(Dataset entries)

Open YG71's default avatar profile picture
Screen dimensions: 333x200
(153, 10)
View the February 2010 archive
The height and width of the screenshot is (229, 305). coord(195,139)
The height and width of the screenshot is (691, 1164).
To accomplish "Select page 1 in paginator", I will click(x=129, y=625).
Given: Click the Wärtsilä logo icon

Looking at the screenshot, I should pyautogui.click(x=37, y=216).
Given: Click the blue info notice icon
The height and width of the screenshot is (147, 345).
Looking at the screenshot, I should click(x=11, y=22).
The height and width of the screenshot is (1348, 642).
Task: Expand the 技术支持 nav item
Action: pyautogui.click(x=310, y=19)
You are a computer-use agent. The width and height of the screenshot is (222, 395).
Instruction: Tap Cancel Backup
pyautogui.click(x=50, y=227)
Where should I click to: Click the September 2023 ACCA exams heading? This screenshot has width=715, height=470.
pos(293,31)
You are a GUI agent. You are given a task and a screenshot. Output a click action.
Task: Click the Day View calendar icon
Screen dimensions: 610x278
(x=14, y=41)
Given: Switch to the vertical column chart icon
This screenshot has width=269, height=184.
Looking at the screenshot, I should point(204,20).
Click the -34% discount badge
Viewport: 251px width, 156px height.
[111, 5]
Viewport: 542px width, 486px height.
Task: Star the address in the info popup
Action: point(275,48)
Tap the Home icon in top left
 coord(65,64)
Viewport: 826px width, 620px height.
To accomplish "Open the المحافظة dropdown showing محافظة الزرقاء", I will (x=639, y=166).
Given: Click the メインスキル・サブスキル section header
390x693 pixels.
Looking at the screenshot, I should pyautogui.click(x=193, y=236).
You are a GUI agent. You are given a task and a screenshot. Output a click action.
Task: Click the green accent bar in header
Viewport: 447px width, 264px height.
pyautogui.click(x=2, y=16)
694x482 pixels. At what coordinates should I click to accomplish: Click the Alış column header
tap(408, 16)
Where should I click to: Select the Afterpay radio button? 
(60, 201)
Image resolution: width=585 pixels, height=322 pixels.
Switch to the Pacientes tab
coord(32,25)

*EXERCISE GOAL*. Beginning with the top line of the data above, output every line exactly until the one that contains "You are a computer-use", and include that one too.

*EXERCISE OUTPUT*.
Open YG71's default avatar profile picture
Screen dimensions: 333x200
(153, 10)
View the February 2010 archive
The height and width of the screenshot is (229, 305). coord(195,139)
The height and width of the screenshot is (691, 1164).
To accomplish "Select page 1 in paginator", I will click(x=129, y=625).
Given: Click the Wärtsilä logo icon

Looking at the screenshot, I should pyautogui.click(x=37, y=216).
Given: Click the blue info notice icon
The height and width of the screenshot is (147, 345).
Looking at the screenshot, I should click(x=11, y=22).
The height and width of the screenshot is (1348, 642).
Task: Expand the 技术支持 nav item
Action: pyautogui.click(x=310, y=19)
You are a computer-use agent. The width and height of the screenshot is (222, 395).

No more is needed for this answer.